-- START Excerpted data --

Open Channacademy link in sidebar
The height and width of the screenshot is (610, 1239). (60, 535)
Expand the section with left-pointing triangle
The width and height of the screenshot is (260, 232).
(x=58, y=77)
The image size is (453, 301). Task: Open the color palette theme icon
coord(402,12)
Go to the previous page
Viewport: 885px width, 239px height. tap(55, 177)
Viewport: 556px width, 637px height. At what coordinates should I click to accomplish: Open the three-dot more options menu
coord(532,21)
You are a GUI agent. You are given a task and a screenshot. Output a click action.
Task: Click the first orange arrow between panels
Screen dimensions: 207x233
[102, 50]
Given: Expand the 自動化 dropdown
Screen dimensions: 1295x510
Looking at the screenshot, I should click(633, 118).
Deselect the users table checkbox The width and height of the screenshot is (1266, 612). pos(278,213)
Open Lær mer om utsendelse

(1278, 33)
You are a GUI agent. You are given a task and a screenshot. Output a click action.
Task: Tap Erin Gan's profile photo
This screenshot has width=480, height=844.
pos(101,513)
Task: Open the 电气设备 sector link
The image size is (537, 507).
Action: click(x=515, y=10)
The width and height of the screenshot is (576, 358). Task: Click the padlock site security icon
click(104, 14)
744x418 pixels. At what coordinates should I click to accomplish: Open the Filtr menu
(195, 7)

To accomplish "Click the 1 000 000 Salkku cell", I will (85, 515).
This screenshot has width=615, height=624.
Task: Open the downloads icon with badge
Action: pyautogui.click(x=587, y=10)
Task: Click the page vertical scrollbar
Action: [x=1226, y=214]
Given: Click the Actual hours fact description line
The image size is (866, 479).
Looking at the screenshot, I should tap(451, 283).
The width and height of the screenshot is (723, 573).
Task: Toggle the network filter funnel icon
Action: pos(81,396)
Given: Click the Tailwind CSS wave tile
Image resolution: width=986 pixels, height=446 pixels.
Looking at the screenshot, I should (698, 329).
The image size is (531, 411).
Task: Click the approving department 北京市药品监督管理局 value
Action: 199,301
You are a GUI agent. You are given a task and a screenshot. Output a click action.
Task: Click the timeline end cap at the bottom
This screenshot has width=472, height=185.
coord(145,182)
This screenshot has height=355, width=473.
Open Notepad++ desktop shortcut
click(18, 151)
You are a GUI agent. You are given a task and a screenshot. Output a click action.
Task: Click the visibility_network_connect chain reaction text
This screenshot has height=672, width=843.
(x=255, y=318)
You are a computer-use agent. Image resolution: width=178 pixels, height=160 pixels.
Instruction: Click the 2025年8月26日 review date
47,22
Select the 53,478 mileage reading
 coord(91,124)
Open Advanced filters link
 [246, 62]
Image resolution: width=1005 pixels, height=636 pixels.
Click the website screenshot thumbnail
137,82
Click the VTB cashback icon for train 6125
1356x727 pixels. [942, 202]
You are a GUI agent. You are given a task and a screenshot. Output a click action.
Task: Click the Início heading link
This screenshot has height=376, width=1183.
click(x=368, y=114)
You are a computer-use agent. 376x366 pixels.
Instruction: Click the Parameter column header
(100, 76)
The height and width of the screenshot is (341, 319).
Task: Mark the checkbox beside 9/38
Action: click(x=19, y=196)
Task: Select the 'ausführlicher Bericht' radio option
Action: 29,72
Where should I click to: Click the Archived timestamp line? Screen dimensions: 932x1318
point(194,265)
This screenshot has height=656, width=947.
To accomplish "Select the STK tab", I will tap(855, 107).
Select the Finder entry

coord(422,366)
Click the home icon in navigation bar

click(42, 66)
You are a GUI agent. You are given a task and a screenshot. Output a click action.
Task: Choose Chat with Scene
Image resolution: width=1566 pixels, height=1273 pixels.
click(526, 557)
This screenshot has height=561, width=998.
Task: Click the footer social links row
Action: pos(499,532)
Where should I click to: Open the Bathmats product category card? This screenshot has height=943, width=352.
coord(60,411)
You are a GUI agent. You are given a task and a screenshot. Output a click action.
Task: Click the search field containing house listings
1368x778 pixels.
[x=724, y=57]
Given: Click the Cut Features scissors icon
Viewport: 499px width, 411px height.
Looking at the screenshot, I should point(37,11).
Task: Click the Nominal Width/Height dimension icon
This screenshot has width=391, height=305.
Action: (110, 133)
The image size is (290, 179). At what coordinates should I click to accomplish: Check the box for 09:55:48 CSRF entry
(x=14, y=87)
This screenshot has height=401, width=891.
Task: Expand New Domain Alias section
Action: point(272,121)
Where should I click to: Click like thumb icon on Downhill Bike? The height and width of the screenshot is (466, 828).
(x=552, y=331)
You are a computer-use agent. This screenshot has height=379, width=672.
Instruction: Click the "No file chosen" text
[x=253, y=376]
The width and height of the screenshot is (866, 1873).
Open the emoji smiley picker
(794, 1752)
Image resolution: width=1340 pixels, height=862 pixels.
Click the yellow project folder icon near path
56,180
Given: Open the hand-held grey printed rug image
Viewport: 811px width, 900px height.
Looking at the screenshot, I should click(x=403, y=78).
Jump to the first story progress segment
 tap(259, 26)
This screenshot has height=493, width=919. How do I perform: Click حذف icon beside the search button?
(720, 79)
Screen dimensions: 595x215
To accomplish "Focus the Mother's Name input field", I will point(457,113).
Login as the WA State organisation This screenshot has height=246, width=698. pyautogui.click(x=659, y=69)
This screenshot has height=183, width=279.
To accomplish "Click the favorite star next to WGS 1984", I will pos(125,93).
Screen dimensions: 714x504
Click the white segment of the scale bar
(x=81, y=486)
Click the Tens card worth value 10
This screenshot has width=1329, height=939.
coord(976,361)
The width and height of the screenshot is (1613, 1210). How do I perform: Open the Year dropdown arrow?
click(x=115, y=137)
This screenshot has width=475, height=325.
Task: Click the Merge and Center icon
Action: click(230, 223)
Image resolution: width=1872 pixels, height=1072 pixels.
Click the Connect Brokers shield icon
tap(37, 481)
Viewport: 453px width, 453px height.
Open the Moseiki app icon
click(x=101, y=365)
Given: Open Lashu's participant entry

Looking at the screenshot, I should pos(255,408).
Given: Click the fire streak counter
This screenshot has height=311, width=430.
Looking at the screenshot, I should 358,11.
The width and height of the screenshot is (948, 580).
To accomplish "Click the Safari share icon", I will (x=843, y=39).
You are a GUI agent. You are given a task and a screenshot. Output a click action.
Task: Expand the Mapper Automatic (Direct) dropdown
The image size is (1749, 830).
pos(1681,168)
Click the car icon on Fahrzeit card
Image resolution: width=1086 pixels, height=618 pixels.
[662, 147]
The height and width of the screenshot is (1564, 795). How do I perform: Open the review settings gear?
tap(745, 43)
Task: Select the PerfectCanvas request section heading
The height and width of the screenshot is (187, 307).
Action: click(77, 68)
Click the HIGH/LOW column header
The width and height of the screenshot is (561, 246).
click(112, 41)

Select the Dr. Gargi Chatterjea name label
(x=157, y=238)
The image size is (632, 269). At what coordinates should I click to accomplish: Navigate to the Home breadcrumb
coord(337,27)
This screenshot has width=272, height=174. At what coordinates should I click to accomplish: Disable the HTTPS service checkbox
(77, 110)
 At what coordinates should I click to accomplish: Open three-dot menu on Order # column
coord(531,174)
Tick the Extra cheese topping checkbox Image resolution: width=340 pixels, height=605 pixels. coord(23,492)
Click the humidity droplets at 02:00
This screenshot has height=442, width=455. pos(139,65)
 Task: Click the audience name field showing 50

-- END Excerpted data --

* [Do this]:
Reproduce all of the items above with each occurrence of "At what coordinates should I click to accomplish" changed to "Which point should be clicked to accomplish", leaving everything else untouched.

* [Exercise solution]:
Open Channacademy link in sidebar
The height and width of the screenshot is (610, 1239). (60, 535)
Expand the section with left-pointing triangle
The width and height of the screenshot is (260, 232).
(x=58, y=77)
The image size is (453, 301). Task: Open the color palette theme icon
coord(402,12)
Go to the previous page
Viewport: 885px width, 239px height. tap(55, 177)
Viewport: 556px width, 637px height. Which point should be clicked to accomplish: Open the three-dot more options menu
coord(532,21)
You are a GUI agent. You are given a task and a screenshot. Output a click action.
Task: Click the first orange arrow between panels
Screen dimensions: 207x233
[102, 50]
Given: Expand the 自動化 dropdown
Screen dimensions: 1295x510
Looking at the screenshot, I should click(633, 118).
Deselect the users table checkbox The width and height of the screenshot is (1266, 612). pos(278,213)
Open Lær mer om utsendelse

(1278, 33)
You are a GUI agent. You are given a task and a screenshot. Output a click action.
Task: Tap Erin Gan's profile photo
This screenshot has width=480, height=844.
pos(101,513)
Task: Open the 电气设备 sector link
The image size is (537, 507).
Action: click(x=515, y=10)
The width and height of the screenshot is (576, 358). Task: Click the padlock site security icon
click(104, 14)
744x418 pixels. Which point should be clicked to accomplish: Open the Filtr menu
(195, 7)

To accomplish "Click the 1 000 000 Salkku cell", I will (85, 515).
This screenshot has width=615, height=624.
Task: Open the downloads icon with badge
Action: pyautogui.click(x=587, y=10)
Task: Click the page vertical scrollbar
Action: [x=1226, y=214]
Given: Click the Actual hours fact description line
The image size is (866, 479).
Looking at the screenshot, I should tap(451, 283).
The width and height of the screenshot is (723, 573).
Task: Toggle the network filter funnel icon
Action: pos(81,396)
Given: Click the Tailwind CSS wave tile
Image resolution: width=986 pixels, height=446 pixels.
Looking at the screenshot, I should (698, 329).
The image size is (531, 411).
Task: Click the approving department 北京市药品监督管理局 value
Action: 199,301
You are a GUI agent. You are given a task and a screenshot. Output a click action.
Task: Click the timeline end cap at the bottom
This screenshot has width=472, height=185.
coord(145,182)
This screenshot has height=355, width=473.
Open Notepad++ desktop shortcut
click(18, 151)
You are a GUI agent. You are given a task and a screenshot. Output a click action.
Task: Click the visibility_network_connect chain reaction text
This screenshot has height=672, width=843.
(x=255, y=318)
You are a computer-use agent. Image resolution: width=178 pixels, height=160 pixels.
Instruction: Click the 2025年8月26日 review date
47,22
Select the 53,478 mileage reading
 coord(91,124)
Open Advanced filters link
 [246, 62]
Image resolution: width=1005 pixels, height=636 pixels.
Click the website screenshot thumbnail
137,82
Click the VTB cashback icon for train 6125
1356x727 pixels. [942, 202]
You are a GUI agent. You are given a task and a screenshot. Output a click action.
Task: Click the Início heading link
This screenshot has height=376, width=1183.
click(x=368, y=114)
You are a computer-use agent. 376x366 pixels.
Instruction: Click the Parameter column header
(100, 76)
The height and width of the screenshot is (341, 319).
Task: Mark the checkbox beside 9/38
Action: click(x=19, y=196)
Task: Select the 'ausführlicher Bericht' radio option
Action: 29,72
Where should I click to: Click the Archived timestamp line? Screen dimensions: 932x1318
point(194,265)
This screenshot has height=656, width=947.
To accomplish "Select the STK tab", I will tap(855, 107).
Select the Finder entry

coord(422,366)
Click the home icon in navigation bar

click(42, 66)
You are a GUI agent. You are given a task and a screenshot. Output a click action.
Task: Choose Chat with Scene
Image resolution: width=1566 pixels, height=1273 pixels.
click(526, 557)
This screenshot has height=561, width=998.
Task: Click the footer social links row
Action: pos(499,532)
Where should I click to: Open the Bathmats product category card? This screenshot has height=943, width=352.
coord(60,411)
You are a GUI agent. You are given a task and a screenshot. Output a click action.
Task: Click the search field containing house listings
1368x778 pixels.
[x=724, y=57]
Given: Click the Cut Features scissors icon
Viewport: 499px width, 411px height.
Looking at the screenshot, I should point(37,11).
Task: Click the Nominal Width/Height dimension icon
This screenshot has width=391, height=305.
Action: (110, 133)
The image size is (290, 179). Which point should be clicked to accomplish: Check the box for 09:55:48 CSRF entry
(x=14, y=87)
This screenshot has height=401, width=891.
Task: Expand New Domain Alias section
Action: point(272,121)
Where should I click to: Click like thumb icon on Downhill Bike? The height and width of the screenshot is (466, 828).
(x=552, y=331)
You are a computer-use agent. This screenshot has height=379, width=672.
Instruction: Click the "No file chosen" text
[x=253, y=376]
The width and height of the screenshot is (866, 1873).
Open the emoji smiley picker
(794, 1752)
Image resolution: width=1340 pixels, height=862 pixels.
Click the yellow project folder icon near path
56,180
Given: Open the hand-held grey printed rug image
Viewport: 811px width, 900px height.
Looking at the screenshot, I should click(x=403, y=78).
Jump to the first story progress segment
 tap(259, 26)
This screenshot has height=493, width=919. How do I perform: Click حذف icon beside the search button?
(720, 79)
Screen dimensions: 595x215
To accomplish "Focus the Mother's Name input field", I will point(457,113).
Login as the WA State organisation This screenshot has height=246, width=698. pyautogui.click(x=659, y=69)
This screenshot has height=183, width=279.
To accomplish "Click the favorite star next to WGS 1984", I will pos(125,93).
Screen dimensions: 714x504
Click the white segment of the scale bar
(x=81, y=486)
Click the Tens card worth value 10
This screenshot has width=1329, height=939.
coord(976,361)
The width and height of the screenshot is (1613, 1210). How do I perform: Open the Year dropdown arrow?
click(x=115, y=137)
This screenshot has width=475, height=325.
Task: Click the Merge and Center icon
Action: click(230, 223)
Image resolution: width=1872 pixels, height=1072 pixels.
Click the Connect Brokers shield icon
tap(37, 481)
Viewport: 453px width, 453px height.
Open the Moseiki app icon
click(x=101, y=365)
Given: Open Lashu's participant entry

Looking at the screenshot, I should pos(255,408).
Given: Click the fire streak counter
This screenshot has height=311, width=430.
Looking at the screenshot, I should 358,11.
The width and height of the screenshot is (948, 580).
To accomplish "Click the Safari share icon", I will (x=843, y=39).
You are a GUI agent. You are given a task and a screenshot. Output a click action.
Task: Expand the Mapper Automatic (Direct) dropdown
The image size is (1749, 830).
pos(1681,168)
Click the car icon on Fahrzeit card
Image resolution: width=1086 pixels, height=618 pixels.
[662, 147]
The height and width of the screenshot is (1564, 795). How do I perform: Open the review settings gear?
tap(745, 43)
Task: Select the PerfectCanvas request section heading
The height and width of the screenshot is (187, 307).
Action: click(77, 68)
Click the HIGH/LOW column header
The width and height of the screenshot is (561, 246).
click(112, 41)

Select the Dr. Gargi Chatterjea name label
(x=157, y=238)
The image size is (632, 269). Which point should be clicked to accomplish: Navigate to the Home breadcrumb
coord(337,27)
This screenshot has width=272, height=174. Which point should be clicked to accomplish: Disable the HTTPS service checkbox
(77, 110)
 Which point should be clicked to accomplish: Open three-dot menu on Order # column
coord(531,174)
Tick the Extra cheese topping checkbox Image resolution: width=340 pixels, height=605 pixels. coord(23,492)
Click the humidity droplets at 02:00
This screenshot has height=442, width=455. pos(139,65)
 Task: Click the audience name field showing 50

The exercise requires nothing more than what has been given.